(Source data)
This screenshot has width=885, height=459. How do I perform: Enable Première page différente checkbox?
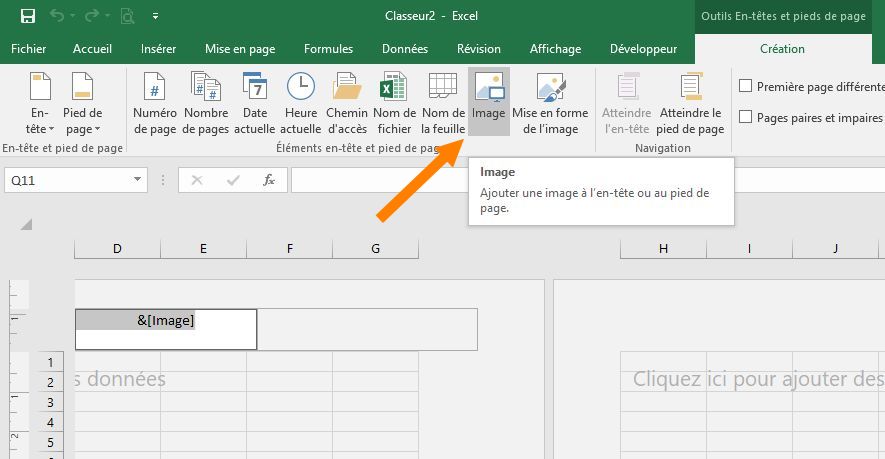tap(746, 87)
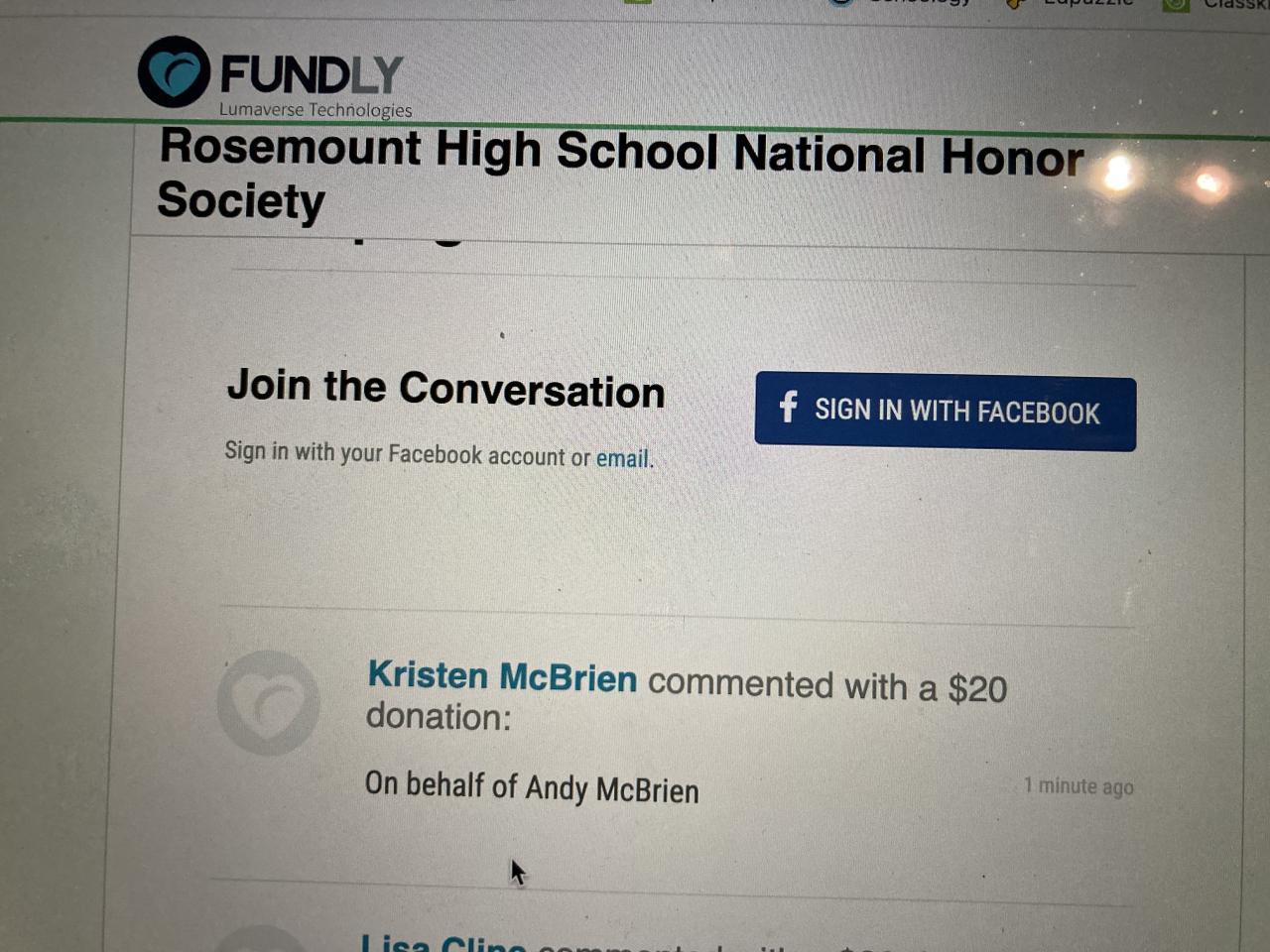The image size is (1270, 952).
Task: Click the Fundly heart logo icon
Action: (x=174, y=71)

**HOW TO COMPLETE THIS TASK**
Without any of its images, the data above should be returned exactly.

**COMPLETED EXERCISE**
This screenshot has width=885, height=459. How do I perform: Enable Première page différente checkbox?
tap(746, 87)
The image size is (1270, 952).
Task: Click the Fundly heart logo icon
Action: (x=174, y=71)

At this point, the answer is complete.